§ WHAT TO PRODUCE
Turn every line in the records below into a numbered list, leaving out any blank lines.

[A block of data]
..........

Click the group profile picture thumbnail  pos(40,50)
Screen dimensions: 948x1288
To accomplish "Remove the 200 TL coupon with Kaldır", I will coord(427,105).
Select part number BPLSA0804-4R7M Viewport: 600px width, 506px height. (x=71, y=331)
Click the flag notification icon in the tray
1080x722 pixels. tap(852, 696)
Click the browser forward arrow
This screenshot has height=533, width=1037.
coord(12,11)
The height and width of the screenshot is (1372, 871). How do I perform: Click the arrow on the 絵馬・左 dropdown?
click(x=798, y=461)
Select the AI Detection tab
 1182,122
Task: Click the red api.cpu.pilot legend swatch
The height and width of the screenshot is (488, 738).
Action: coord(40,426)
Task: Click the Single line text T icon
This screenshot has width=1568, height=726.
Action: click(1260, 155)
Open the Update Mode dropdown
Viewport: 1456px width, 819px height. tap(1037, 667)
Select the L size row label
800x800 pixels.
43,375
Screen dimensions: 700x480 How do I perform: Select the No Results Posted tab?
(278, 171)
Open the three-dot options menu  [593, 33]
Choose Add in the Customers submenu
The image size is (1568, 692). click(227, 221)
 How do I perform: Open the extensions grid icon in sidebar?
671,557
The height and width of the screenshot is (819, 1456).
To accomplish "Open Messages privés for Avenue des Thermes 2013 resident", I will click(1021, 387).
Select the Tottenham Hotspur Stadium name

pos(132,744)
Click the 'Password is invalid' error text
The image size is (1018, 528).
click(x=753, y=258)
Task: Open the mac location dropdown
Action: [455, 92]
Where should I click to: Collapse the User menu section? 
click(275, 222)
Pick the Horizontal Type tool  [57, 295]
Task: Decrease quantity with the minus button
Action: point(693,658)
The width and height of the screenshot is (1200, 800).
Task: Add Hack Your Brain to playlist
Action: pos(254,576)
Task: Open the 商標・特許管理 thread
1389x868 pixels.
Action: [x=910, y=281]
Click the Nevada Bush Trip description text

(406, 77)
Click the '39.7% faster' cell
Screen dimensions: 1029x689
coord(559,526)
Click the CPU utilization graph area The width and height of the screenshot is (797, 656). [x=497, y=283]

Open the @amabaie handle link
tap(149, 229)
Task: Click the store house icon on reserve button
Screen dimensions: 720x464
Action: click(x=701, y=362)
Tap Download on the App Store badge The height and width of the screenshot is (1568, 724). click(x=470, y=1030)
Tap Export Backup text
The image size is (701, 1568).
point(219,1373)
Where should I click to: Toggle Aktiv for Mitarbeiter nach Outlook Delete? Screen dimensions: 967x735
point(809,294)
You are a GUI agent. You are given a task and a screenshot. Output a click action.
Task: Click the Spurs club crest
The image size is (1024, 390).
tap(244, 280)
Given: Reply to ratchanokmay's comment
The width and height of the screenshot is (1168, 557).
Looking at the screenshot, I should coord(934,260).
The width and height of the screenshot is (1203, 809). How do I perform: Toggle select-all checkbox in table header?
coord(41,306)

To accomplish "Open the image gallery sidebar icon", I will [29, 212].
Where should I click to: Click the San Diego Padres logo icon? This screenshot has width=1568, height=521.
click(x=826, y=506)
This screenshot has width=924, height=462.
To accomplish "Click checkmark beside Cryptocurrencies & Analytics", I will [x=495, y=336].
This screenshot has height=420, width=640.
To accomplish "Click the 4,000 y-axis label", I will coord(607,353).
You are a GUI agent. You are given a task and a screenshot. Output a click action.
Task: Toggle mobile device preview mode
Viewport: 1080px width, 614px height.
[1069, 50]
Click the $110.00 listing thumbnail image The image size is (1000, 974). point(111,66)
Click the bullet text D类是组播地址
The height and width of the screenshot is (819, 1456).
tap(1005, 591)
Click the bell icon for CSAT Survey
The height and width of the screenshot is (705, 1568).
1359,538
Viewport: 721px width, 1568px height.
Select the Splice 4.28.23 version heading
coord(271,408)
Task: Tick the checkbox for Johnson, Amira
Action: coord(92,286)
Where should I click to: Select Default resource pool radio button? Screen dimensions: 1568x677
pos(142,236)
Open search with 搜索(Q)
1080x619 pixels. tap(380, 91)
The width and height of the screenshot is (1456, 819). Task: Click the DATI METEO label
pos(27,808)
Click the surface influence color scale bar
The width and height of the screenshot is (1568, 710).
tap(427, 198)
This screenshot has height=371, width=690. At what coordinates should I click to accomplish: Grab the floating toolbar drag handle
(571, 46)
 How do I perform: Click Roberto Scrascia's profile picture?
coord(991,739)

..........

§ OUTPUT FOR THIS TASK
1. Click the group profile picture thumbnail  pos(40,50)
2. Screen dimensions: 948x1288
3. To accomplish "Remove the 200 TL coupon with Kaldır", I will coord(427,105).
4. Select part number BPLSA0804-4R7M Viewport: 600px width, 506px height. (x=71, y=331)
5. Click the flag notification icon in the tray
6. 1080x722 pixels. tap(852, 696)
7. Click the browser forward arrow
8. This screenshot has height=533, width=1037.
9. coord(12,11)
10. The height and width of the screenshot is (1372, 871). How do I perform: Click the arrow on the 絵馬・左 dropdown?
11. click(x=798, y=461)
12. Select the AI Detection tab
13.  1182,122
14. Task: Click the red api.cpu.pilot legend swatch
15. The height and width of the screenshot is (488, 738).
16. Action: coord(40,426)
17. Task: Click the Single line text T icon
18. This screenshot has width=1568, height=726.
19. Action: click(1260, 155)
20. Open the Update Mode dropdown
21. Viewport: 1456px width, 819px height. tap(1037, 667)
22. Select the L size row label
23. 800x800 pixels.
24. 43,375
25. Screen dimensions: 700x480 How do I perform: Select the No Results Posted tab?
26. (278, 171)
27. Open the three-dot options menu  [593, 33]
28. Choose Add in the Customers submenu
29. The image size is (1568, 692). click(227, 221)
30.  How do I perform: Open the extensions grid icon in sidebar?
31. 671,557
32. The height and width of the screenshot is (819, 1456).
33. To accomplish "Open Messages privés for Avenue des Thermes 2013 resident", I will click(1021, 387).
34. Select the Tottenham Hotspur Stadium name
35. pos(132,744)
36. Click the 'Password is invalid' error text
37. The image size is (1018, 528).
38. click(x=753, y=258)
39. Task: Open the mac location dropdown
40. Action: [455, 92]
41. Where should I click to: Collapse the User menu section? 
42. click(275, 222)
43. Pick the Horizontal Type tool  [57, 295]
44. Task: Decrease quantity with the minus button
45. Action: point(693,658)
46. The width and height of the screenshot is (1200, 800).
47. Task: Add Hack Your Brain to playlist
48. Action: pos(254,576)
49. Task: Open the 商標・特許管理 thread
50. 1389x868 pixels.
51. Action: [x=910, y=281]
52. Click the Nevada Bush Trip description text
53. (406, 77)
54. Click the '39.7% faster' cell
55. Screen dimensions: 1029x689
56. coord(559,526)
57. Click the CPU utilization graph area The width and height of the screenshot is (797, 656). [x=497, y=283]
58. Open the @amabaie handle link
59. tap(149, 229)
60. Task: Click the store house icon on reserve button
61. Screen dimensions: 720x464
62. Action: click(x=701, y=362)
63. Tap Download on the App Store badge The height and width of the screenshot is (1568, 724). click(x=470, y=1030)
64. Tap Export Backup text
65. The image size is (701, 1568).
66. point(219,1373)
67. Where should I click to: Toggle Aktiv for Mitarbeiter nach Outlook Delete? Screen dimensions: 967x735
68. point(809,294)
69. You are a GUI agent. You are given a task and a screenshot. Output a click action.
70. Task: Click the Spurs club crest
71. The image size is (1024, 390).
72. tap(244, 280)
73. Given: Reply to ratchanokmay's comment
74. The width and height of the screenshot is (1168, 557).
75. Looking at the screenshot, I should coord(934,260).
76. The width and height of the screenshot is (1203, 809). How do I perform: Toggle select-all checkbox in table header?
77. coord(41,306)
78. To accomplish "Open the image gallery sidebar icon", I will [29, 212].
79. Where should I click to: Click the San Diego Padres logo icon? This screenshot has width=1568, height=521.
80. click(x=826, y=506)
81. This screenshot has width=924, height=462.
82. To accomplish "Click checkmark beside Cryptocurrencies & Analytics", I will [x=495, y=336].
83. This screenshot has height=420, width=640.
84. To accomplish "Click the 4,000 y-axis label", I will coord(607,353).
85. You are a GUI agent. You are given a task and a screenshot. Output a click action.
86. Task: Toggle mobile device preview mode
87. Viewport: 1080px width, 614px height.
88. [1069, 50]
89. Click the $110.00 listing thumbnail image The image size is (1000, 974). point(111,66)
90. Click the bullet text D类是组播地址
91. The height and width of the screenshot is (819, 1456).
92. tap(1005, 591)
93. Click the bell icon for CSAT Survey
94. The height and width of the screenshot is (705, 1568).
95. 1359,538
96. Viewport: 721px width, 1568px height.
97. Select the Splice 4.28.23 version heading
98. coord(271,408)
99. Task: Tick the checkbox for Johnson, Amira
100. Action: coord(92,286)
101. Where should I click to: Select Default resource pool radio button? Screen dimensions: 1568x677
102. pos(142,236)
103. Open search with 搜索(Q)
104. 1080x619 pixels. tap(380, 91)
105. The width and height of the screenshot is (1456, 819). Task: Click the DATI METEO label
106. pos(27,808)
107. Click the surface influence color scale bar
108. The width and height of the screenshot is (1568, 710).
109. tap(427, 198)
110. This screenshot has height=371, width=690. At what coordinates should I click to accomplish: Grab the floating toolbar drag handle
111. (571, 46)
112.  How do I perform: Click Roberto Scrascia's profile picture?
113. coord(991,739)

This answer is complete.